CBSドキュメントで総合格闘技特集

Posted at : 2007年 / 03月 / 15日


アメリカの骨太な報道番組として有名な『CBSドキュメント』で
総合格闘技特集。UFCをマニアの興行から人気TVプログラムに
改革したダナ・ホワイト代表やヘンゾ・グレイシー、マット・
ヒューズ、パット・ミレティッチといったちょっと懐かしい格闘家
(ちなみに全員現役だ)たちのインタビュー映像もあって楽しめた。

ちなみに試合のフッテージはUFCだけでなく、日本のPRIDEのそれも
使用され、石澤がハイアンに秒殺されたシーンも全米に流れた。
ヘンゾが桜庭に腕を外されながらもタップしなかったシーンを
自ら解説するところでは、「ヘンゾいい人伝説」の新たな1頁が
加えられたな。

全体的に取材は中立というかやや好意的なポジションで行われて
いたけど、最後に解説するピーター・バラカンはこーゆーのが
大嫌いなようで、「古代ローマの剣闘士と同じ文明の終末だ」と
嘆いていた。いまだにこーゆー化石みたいな意見を恥ずかしげも
なく言えるのは、もはや老人病だな。こーゆー人ってボクシングや
柔道は歴史があってルールが洗練されている「はず」だから、って
決して暴力的だとか言わないんだよね。

実際問題、ボクシングだってアゴが砕けることはあるし、脳が
やられることだって多い。柔道でも腕がへし折られることがある
のは言うまでもない。番組中でもダナ・ホワイトが、「100キロを
超える完全装備の男たちが全速力でぶつかり合い、全身至るところ
の骨が折れることもあるアメフトが暴力的じゃないって?」と
MMAへの批判に疑義を呈していた。
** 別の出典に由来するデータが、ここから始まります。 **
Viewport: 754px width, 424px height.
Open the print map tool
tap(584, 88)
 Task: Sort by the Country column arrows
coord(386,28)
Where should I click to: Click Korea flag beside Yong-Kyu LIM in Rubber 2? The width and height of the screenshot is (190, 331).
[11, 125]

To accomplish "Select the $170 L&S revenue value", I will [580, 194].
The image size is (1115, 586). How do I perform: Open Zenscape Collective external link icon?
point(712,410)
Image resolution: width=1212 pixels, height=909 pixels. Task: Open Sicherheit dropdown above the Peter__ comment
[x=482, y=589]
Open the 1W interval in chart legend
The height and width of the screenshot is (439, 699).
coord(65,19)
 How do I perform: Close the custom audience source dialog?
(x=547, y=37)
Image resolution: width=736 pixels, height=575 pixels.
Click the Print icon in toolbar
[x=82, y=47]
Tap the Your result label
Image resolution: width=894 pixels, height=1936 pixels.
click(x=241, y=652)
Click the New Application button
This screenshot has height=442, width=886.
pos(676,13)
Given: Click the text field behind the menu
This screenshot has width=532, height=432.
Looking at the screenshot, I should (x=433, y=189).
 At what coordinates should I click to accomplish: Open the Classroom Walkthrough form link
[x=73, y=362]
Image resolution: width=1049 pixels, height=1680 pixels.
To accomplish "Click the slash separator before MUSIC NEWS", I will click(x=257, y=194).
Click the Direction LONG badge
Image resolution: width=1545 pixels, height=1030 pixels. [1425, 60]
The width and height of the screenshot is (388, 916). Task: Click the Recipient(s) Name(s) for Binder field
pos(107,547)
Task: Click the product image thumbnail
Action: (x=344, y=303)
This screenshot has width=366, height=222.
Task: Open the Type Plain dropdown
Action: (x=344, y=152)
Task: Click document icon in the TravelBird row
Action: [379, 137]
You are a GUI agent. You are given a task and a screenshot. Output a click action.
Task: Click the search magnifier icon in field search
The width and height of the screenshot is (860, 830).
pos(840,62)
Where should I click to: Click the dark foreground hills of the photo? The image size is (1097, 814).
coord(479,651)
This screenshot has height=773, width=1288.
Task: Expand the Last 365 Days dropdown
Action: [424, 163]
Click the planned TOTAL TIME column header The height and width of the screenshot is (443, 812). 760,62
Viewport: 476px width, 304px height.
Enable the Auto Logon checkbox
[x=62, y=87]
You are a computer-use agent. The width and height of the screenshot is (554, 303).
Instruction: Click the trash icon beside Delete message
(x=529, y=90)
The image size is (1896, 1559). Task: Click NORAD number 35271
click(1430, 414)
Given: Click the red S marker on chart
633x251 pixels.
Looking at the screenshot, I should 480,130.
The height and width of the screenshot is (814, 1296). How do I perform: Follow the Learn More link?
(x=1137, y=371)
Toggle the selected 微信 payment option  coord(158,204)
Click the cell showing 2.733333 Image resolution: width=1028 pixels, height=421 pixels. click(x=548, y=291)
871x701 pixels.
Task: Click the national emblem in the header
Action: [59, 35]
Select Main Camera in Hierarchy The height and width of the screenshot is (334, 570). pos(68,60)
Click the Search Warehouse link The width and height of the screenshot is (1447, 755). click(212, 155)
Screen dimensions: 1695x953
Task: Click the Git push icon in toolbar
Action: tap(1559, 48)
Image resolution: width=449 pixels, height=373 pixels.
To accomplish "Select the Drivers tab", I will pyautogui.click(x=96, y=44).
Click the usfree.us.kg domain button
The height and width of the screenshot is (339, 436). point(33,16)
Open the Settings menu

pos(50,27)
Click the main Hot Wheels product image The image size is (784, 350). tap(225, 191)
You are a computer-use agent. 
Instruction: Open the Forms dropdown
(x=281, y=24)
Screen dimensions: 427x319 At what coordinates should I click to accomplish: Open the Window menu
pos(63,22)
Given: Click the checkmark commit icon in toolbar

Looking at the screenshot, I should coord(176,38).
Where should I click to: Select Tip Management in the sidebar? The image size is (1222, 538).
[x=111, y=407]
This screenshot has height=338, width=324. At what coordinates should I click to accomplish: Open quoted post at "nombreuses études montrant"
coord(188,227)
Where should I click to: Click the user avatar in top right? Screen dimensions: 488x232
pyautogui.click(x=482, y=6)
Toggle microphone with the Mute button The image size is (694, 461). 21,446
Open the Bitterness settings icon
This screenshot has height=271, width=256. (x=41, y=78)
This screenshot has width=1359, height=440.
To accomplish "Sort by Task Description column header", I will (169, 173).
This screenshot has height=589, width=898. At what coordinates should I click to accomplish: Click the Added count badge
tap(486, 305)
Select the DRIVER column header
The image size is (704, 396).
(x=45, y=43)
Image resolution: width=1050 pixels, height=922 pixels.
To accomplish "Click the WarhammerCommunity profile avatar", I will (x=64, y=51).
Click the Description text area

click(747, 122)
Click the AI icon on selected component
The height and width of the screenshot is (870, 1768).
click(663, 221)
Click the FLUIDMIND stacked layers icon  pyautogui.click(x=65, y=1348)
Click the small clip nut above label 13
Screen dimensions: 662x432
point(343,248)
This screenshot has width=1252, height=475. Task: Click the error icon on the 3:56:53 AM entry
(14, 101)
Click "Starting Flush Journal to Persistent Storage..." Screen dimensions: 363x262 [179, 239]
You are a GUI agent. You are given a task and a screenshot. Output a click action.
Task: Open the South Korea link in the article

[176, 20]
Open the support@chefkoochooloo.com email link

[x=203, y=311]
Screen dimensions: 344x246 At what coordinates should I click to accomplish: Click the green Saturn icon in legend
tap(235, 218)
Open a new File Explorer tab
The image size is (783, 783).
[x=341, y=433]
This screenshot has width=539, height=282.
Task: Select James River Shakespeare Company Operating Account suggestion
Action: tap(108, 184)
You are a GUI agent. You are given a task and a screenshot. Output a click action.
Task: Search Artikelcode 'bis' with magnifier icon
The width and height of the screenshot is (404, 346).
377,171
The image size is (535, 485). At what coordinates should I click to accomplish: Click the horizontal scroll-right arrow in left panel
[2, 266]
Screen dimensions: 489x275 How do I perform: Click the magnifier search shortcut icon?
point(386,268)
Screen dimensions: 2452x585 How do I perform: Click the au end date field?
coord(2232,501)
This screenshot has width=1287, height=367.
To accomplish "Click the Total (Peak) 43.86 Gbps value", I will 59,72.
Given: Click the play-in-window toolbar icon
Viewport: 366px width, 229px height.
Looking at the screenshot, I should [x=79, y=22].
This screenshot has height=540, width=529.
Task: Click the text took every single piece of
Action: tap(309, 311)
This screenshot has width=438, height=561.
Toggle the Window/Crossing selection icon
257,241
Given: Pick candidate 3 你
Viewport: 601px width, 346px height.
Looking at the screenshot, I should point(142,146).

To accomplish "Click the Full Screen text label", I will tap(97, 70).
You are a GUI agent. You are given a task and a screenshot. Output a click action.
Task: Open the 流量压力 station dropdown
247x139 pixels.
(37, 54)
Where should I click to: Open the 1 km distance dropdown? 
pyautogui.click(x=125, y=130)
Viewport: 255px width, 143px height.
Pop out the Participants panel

ホント、総合を批判する人って
単に上っ面のヴィジュアルイメージだけなんだよ、昔から。

そういう意味では、日本はいい国だと思うよ。
古来武芸が盛んなことに加え、戦後梶原一騎による「リングの
最強幻想」にどっぷり浸った世代が今や社会の中核だからね。
実際問題、なんでもアリでやったら誰がいちばん強ええんだ!
という全ての男の子が抱く妄想を、条件つきにしろ実現する場
としての総合格闘技を受け入れる下地がどこよりも出来上がっていた。

バラカンは梶原がプロデュースしたカラテ映画とか『四角い
ジャングル』読んでなさそうだもんなあ。可哀想な人だと思うホント。